Urban areas today face major challenges: the population is growing, cities are becoming denser, and the consumption of goods continues to increase. By 2040, online orders are expected to increase by 75% over today, leading to a 37% expansion of the logistics fleet. What's more, as cities continue to densify, infrastructure cannot grow and private motorized transportation increases, leading to a decline in the availability of transportation infrastructure for logistics. With urban transport systems already reaching their limits, urban logistics needs to be completely rethought.
The future of urban logistics is being examined by a group of companies, the public sector, and researchers. Under the direction of the ZHAW School of Engineering, the companies Ikea, H&M, Zalando, Cargo Sous Terrain, Quickpac, MSDirect, Swisslog, the Office of Civil Engineering of the City of Zurich, the Office of Mobility of the Canton of Zurich, the University of St. Gallen, and the HES-SO Valais-Wallis are working on this issue. The Urban MultiHub project brings all these entities together and is financed by the Flaghsip program of Innosuisse as well as by the partner companies. The strength of the project lies in the interaction between science and practice, as the concepts can be developed and tested directly in pilot applications before the various parties are brought together in a comprehensive logistics concept for urban areas.

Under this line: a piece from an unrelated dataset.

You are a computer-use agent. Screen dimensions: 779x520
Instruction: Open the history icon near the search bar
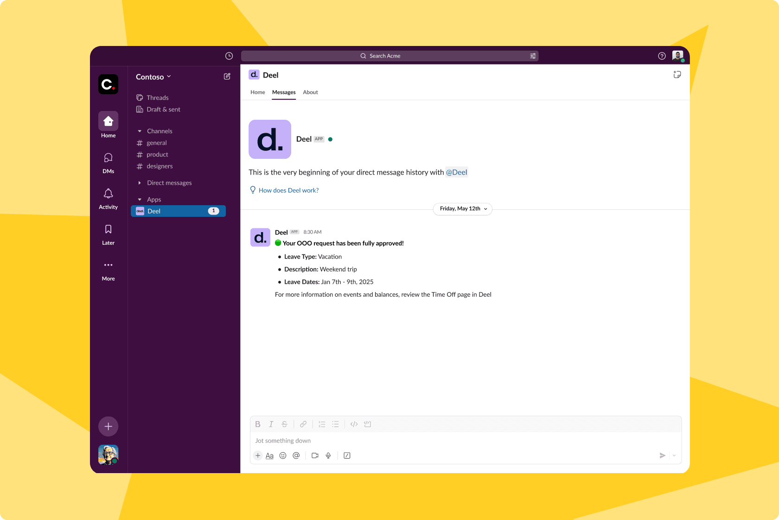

The aim of the project is to find out whether a hub system with different hub forms and cooperation between retail and logistics can sustainably relieve urban areas of logistics traffic without sacrificing the convenience of the inhabitants of a city. The entire system must be digitally linked from the sender to the recipient.

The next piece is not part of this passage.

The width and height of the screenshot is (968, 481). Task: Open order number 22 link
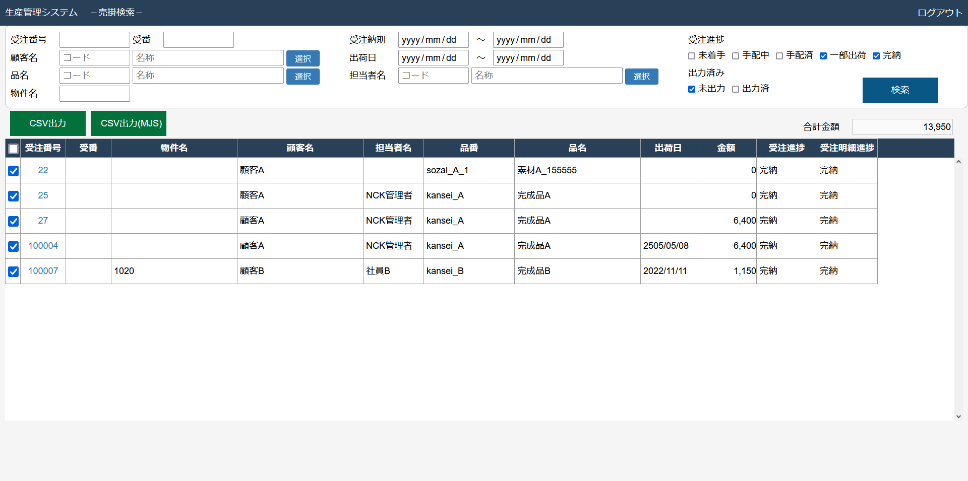click(43, 170)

The core of the future urban logistics concept is an "Urban Multihub". It is designed to accommodate different goods and is accessible without discrimination to all interested companies. No space must be rented on a fixed basis; instead, users only pay for the space they occupy. Goods are grouped together in the Urban Multihub for joint delivery in the same area. The grouped delivery is based on a so-called white-label or multi-label approach, where deliveries to people are made primarily to parcel lockers, local stores, or post office satellites and no longer to private addresses. This allows suppliers to deliver in groups and increase the first delivery rate to 100%. Consumers can then pick up their orders on foot or by bike at a time that suits their daily schedule.
The aim of the project is not only to design the various elements, but also to test them in pilot applications and to be able to analyze their effects on the city and on sustainability. In addition, incentives and regulatory measures should be decided upon to positively support the implementation of the future city logistics system.